Perrow predicts Chernobyl by noting that the Soviets haven't bothered building the kind of containment we do. He says an incident in Russia will kill a lot more people than Three Mile Island--as it did.

He tells the now familiar story of Indian Point's siting and design, thirty five miles north of New York City, without consideration of earthquakes, and the fault lines being discovered afterwards. But he mentions two other things not as well known. Westinghouse, the plant operator, once applied to build a nuclear plant in Queens. More significantly, he describes a near-miss accident at Indian Point, where 100,000 gallons of Hudson River water leaked in, "covering the first 9 feet of the reactor vessel". Safety devices, which "expected" hot water, did not report the cold. The flooding was discovered by accident, and panic ensued; one supervisor restarted the reactor, without considering that the cold water may have caused cracking in the vessel; another shut it down. All this happened on a Friday morning, and nobody informed the Nuclear Regulatory Commission til Monday afternoon--nor the public and press until Tuesday, five days into the incident.

We could really lose New York City by accident one day.

Perrow concludes that "a review of some of the serious accidents that have occurred reveals the complexity of the plants, the difficulty of recovery from minor accidents so that they will not become major ones, the unlikelihood that the industry will even learn from the accidents, and the sanguine and casual response of the industry and the NRC."

Should we do it at all?

The idea of progress tells us that things always get better, the path is always upwards. But human history has proved this not true; we have already been through periods of historical darkness, where technology and learning were lost; also, the idea of progress begs a key question (and technological determinism indignantly denies the question) of whether everything that can be done, should be done. Petroski would have been amused (perhaps he was) by an article which appeared in the New York Times not long after the September 11, 2001 attacks, describing various technologies which could have saved lives that day. The most memorable idea was a personal parachute you keep under your desk so you can jump out the window in an emergency. Petroski's idea of "kluge after kluge" leads to the parachute, but it strikes me that I don't think we should create buildings you would need a parachute to escape from. Not unless you are willing to sacrifice the people you effectively coerce into working in them. The saddest stories in the world were those of the people who stayed on in the World Trade Towers after the 1993 attack and died in the 2001 one.

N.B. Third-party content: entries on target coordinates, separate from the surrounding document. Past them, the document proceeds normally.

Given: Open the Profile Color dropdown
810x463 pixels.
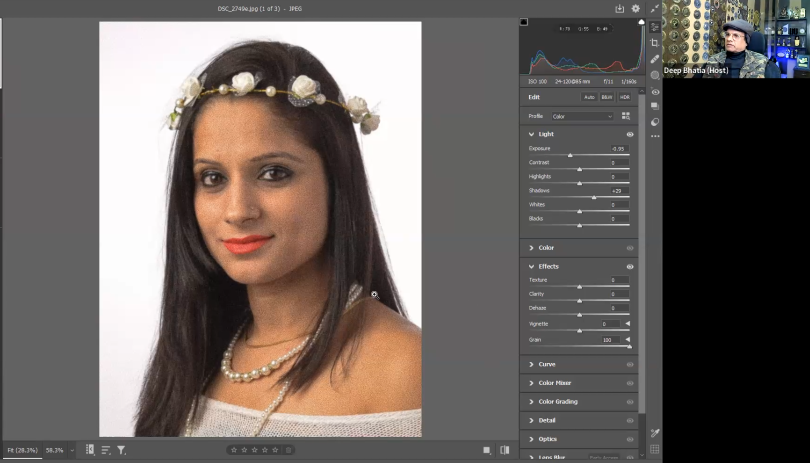Looking at the screenshot, I should 582,116.
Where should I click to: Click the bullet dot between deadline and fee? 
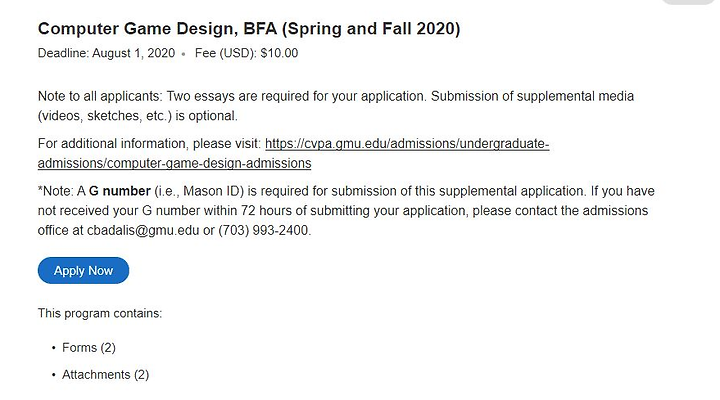[183, 54]
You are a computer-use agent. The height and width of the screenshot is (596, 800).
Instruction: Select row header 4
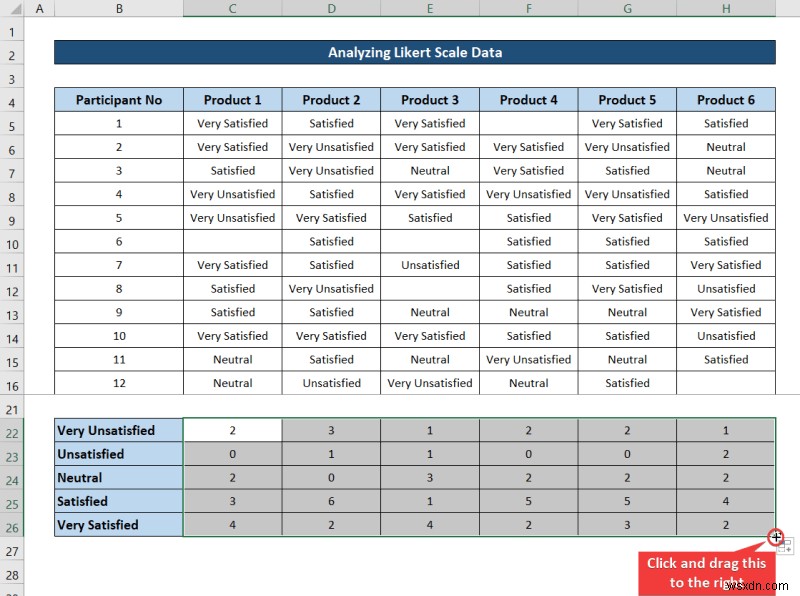pyautogui.click(x=10, y=99)
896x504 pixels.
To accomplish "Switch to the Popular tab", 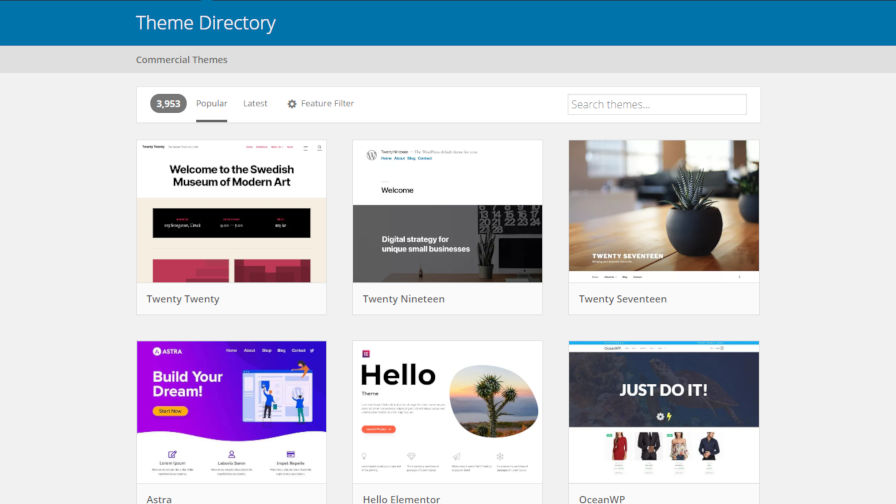I will point(211,104).
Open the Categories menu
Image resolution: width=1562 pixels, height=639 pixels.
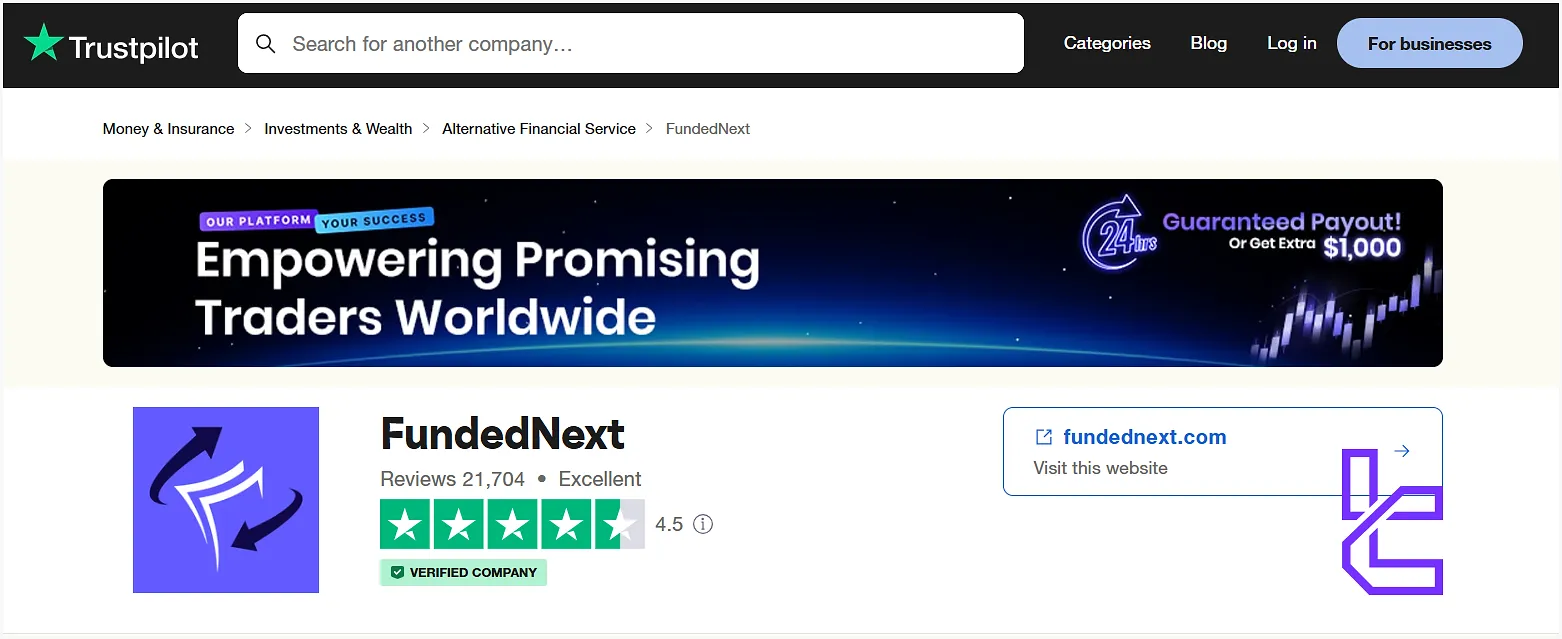pyautogui.click(x=1106, y=43)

I discussed above the way we always misinterpret the math, understanding "rarely" to mean "never". But there is another aspect of human political culture, which leads us to do the math while denying it exists. The official story is that every drop of human life is precious, and we will never count the cost while saving life. The reality, however, is that almost every major political decision costs a life, somewhere (if you just know how to look at the consequences). Tea Party types howled about "death panels", accusing the new health legislation of fostering bureaucracies that could decide Grandma wasn't worth saving. Immediately on the heels of that, Tea Party-inflected Arizona discontinued Medicaid support for organ transplants, effectively killing people who already had a date scheduled to recieve one. We will spend any amount of fantasy money to to avoid one death, but frequently, not one cent of hard cash from our own pockets.

How does this relate to nuclear reactors? Again, the official story is that every life is sacred, and we will never knowingly endanger anyone. But nuclear plant siting decisions are made in the world of hard currency: we need the energy and are willing to play the odds. Until something better comes along, we will continue using a technology which may cause us to lose some tens or hundreds of thousands of people (or even an entire industrial country) every sixty years or so.

In Perrow's parlance, Indian Point--and the Japanese reactors, and every other reactor on earth--form a tightly coupled system with my ass. The problem is, nobody ever asked me, and I never agreed to it. But its a damn small planet.